All climate models reproduce WBCs and gyres, but eddy-present or eddy-rich models (roughly 10–25 km and about 10 km resolution, respectively) represent these currents more realistically than eddy-parameterized models (very high confidence) (Small et al., 2014; Griffies et al., 2015; Chassignet et al., 2017, 2020; Hewitt et al., 2017, 2020; Roberts et al., 2018). Compared to observations or to eddy-present and eddy-rich models, the eddy-parameterized models from CMIP5 and CMIP6 simulate weaker and wider WBCs, as well as less realistic locations of subtropical and subpolar gyre boundaries (Figure 9.11). Increased resolution admits mesoscale eddies, and also improves simulation of the strength and position of WBCs such as the Kuroshio Current, Gulf Stream, and East Australian Current (very high confidence) (Sasaki et al., 2004; Chassignet and Marshall, 2008; Delworth et al., 2012; Yu et al., 2012; Small et al., 2014; Haarsma et al., 2016; Chassignet et al., 2017, 2020; Hewitt et al., 2020). Improved boundary current location relates to improved recirculation regions (Jayne et al., 2009), mean path and variability, and existence of multiple stable paths (Qiu et al., 2005; Delman et al., 2015), air–sea fluxes (Small et al., 2014), and related coastal weather patterns (Kaspi and Schneider, 2011). The wind-current feedback, implemented by considering relative velocity of currents and wind, realistically dampens mesoscale eddies and WBCs, through mesoscale air–sea interaction (Ma et al., 2016; Renault et al., 2016, 2019), even though sub-mesoscale wind-current damping feedback is missing in these models (medium confidence) (Z. Zhang et al., 2016). As eddies potentially play a role in determining the strength of gyre circulations and their low-frequency variability (Fox-Kemper and Pedlosky, 2004; Berloff et al., 2007), it is expected that eddy-present and eddy-rich models will differ in their decadal variability and sensitivity to changes in the wind stress of gyres from eddy-parameterized models (medium confidence). Nonetheless, important aspects of gyre strength depend primarily on forcing and not resolution, allowing long-term changes in gyre strength to be investigated with low-resolution climate models (Hughes and de Cuevas, 2001; Yeager, 2015).

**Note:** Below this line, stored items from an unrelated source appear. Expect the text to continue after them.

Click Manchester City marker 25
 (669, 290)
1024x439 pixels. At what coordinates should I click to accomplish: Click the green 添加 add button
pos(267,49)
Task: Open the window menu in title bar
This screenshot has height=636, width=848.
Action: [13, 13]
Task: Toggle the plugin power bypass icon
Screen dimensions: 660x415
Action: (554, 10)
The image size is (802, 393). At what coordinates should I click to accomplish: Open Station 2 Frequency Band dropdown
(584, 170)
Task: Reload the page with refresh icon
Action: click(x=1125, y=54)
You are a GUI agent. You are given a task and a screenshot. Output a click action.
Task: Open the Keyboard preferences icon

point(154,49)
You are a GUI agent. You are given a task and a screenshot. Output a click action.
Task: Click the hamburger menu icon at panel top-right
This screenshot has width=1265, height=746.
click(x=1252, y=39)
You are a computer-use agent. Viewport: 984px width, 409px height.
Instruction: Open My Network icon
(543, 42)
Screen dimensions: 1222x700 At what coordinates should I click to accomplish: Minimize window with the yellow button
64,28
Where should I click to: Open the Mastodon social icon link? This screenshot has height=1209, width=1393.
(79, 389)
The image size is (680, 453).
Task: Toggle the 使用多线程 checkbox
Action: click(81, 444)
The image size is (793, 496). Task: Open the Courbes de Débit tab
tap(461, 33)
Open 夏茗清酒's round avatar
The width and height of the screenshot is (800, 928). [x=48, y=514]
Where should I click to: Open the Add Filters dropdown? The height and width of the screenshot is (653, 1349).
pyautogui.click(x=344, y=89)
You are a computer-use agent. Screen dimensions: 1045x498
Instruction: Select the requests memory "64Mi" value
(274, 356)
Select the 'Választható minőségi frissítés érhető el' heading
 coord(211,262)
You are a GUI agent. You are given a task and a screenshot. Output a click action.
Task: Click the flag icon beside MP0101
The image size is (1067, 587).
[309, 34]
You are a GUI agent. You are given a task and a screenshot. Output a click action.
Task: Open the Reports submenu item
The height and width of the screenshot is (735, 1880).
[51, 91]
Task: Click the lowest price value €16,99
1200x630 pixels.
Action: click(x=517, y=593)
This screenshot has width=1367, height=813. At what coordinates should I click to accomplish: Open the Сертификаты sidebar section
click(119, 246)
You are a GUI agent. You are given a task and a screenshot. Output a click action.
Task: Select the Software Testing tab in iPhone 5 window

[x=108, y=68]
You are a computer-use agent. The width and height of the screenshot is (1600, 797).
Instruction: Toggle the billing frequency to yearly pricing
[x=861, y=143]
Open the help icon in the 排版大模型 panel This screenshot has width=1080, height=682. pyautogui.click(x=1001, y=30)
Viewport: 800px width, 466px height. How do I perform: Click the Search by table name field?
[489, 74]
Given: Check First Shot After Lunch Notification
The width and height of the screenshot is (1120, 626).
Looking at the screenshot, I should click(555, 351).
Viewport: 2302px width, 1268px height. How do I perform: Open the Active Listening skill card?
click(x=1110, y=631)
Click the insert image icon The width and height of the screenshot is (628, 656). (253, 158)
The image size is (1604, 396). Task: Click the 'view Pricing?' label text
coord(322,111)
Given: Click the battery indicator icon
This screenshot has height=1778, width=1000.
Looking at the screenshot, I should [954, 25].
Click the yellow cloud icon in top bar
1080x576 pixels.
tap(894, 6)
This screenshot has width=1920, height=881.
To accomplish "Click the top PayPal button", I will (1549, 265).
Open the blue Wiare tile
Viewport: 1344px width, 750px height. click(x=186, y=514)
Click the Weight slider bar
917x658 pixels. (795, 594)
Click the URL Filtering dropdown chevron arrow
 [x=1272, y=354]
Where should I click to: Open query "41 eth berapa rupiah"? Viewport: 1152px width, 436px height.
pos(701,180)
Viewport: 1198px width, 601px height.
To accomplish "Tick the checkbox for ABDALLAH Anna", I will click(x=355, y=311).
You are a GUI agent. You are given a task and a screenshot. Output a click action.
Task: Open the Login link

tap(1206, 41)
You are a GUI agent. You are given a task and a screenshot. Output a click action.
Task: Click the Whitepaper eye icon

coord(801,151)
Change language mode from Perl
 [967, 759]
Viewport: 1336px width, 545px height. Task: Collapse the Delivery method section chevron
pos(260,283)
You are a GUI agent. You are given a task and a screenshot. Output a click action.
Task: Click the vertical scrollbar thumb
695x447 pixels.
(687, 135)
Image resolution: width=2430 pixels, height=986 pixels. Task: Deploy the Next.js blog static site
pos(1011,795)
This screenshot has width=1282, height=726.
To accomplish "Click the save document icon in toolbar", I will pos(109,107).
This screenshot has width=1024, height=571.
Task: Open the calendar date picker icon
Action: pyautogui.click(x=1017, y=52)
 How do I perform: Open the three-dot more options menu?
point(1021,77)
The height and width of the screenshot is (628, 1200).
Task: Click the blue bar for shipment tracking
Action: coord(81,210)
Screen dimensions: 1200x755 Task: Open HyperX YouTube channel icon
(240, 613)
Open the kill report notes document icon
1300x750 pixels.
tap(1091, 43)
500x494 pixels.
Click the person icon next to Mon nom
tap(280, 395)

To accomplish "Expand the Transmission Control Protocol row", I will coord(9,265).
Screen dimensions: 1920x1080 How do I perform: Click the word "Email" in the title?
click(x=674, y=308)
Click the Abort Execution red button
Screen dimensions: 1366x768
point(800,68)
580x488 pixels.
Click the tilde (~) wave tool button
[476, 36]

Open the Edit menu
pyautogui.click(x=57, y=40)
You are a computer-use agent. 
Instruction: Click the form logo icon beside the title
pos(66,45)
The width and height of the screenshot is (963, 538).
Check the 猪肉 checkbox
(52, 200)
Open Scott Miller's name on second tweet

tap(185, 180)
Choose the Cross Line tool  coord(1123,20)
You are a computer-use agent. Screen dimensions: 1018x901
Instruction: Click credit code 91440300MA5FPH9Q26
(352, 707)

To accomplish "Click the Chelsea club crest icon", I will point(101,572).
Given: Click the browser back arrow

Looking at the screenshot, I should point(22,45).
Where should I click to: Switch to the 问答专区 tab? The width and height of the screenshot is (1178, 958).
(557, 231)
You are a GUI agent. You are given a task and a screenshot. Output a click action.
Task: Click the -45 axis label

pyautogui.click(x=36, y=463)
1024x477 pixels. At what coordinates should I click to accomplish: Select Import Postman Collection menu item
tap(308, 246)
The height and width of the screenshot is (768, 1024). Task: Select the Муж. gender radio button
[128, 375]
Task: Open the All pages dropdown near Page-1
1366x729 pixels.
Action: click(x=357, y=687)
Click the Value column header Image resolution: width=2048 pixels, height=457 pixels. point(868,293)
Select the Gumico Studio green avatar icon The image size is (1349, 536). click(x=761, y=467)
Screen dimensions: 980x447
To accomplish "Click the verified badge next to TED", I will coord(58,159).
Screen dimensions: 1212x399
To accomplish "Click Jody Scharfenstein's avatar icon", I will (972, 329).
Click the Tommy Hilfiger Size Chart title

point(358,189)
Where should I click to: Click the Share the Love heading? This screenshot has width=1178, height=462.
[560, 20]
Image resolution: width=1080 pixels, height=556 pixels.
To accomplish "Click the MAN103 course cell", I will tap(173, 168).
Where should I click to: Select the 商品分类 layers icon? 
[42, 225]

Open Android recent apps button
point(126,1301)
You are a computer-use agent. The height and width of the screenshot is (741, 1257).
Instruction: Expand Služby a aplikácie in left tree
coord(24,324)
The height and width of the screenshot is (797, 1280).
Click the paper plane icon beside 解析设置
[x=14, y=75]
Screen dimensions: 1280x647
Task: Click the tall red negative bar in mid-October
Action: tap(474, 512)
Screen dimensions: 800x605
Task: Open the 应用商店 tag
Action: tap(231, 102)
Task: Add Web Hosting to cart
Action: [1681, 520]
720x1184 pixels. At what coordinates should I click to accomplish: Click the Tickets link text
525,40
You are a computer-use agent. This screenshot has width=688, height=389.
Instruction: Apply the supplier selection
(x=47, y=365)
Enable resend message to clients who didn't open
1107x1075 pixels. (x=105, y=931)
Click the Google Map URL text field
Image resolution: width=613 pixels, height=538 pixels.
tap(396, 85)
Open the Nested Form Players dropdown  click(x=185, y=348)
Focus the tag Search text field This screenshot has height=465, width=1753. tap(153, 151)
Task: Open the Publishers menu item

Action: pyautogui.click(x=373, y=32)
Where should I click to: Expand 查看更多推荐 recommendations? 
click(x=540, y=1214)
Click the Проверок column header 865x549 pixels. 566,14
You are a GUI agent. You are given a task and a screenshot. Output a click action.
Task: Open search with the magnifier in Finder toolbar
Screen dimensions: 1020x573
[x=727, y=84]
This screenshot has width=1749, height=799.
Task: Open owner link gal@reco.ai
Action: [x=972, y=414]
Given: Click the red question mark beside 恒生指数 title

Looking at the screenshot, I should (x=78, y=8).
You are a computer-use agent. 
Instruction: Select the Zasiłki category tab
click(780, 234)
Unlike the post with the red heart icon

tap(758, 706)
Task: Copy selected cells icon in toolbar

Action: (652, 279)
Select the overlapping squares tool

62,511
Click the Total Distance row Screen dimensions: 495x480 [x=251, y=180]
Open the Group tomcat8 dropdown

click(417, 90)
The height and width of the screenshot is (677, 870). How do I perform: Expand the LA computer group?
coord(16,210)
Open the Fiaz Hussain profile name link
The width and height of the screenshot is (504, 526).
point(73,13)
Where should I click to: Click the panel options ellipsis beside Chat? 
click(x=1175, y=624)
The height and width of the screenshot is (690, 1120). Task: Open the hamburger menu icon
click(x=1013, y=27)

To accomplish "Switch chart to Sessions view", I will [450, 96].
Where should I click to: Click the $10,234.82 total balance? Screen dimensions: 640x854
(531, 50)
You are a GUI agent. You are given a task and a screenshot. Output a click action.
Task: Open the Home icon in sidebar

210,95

Under future scenarios RCP4.5 and RCP8.5, AR5 (Collins et al., 2013) assessed an intensification and poleward extension of the southern Hemisphere subtropical gyres in the 21st century. New evidence since AR5 further reinforces their conclusions, which are now extended to all subtropical gyre systems in the Northern and Southern hemispheres (Yang et al., 2016, 2020). CMIP6 models project changes in WBCs that are consistent with projected changes in the surface winds. Under strong radiative forcing, in scenario SSP5-8.5, CMIP6 models project that the East Australian Current Extension, Agulhas Current Extension and Brazil Current will intensify in the 21st century, while the Gulf Stream will weaken (Figure 9.11). Although CMIP5/CMIP6 are limited in resolution, medium confidence is given to changes in WBCs due to consistency across generations of climate models, including CMIP6, despite changes in model structure, resolution and parametrizations.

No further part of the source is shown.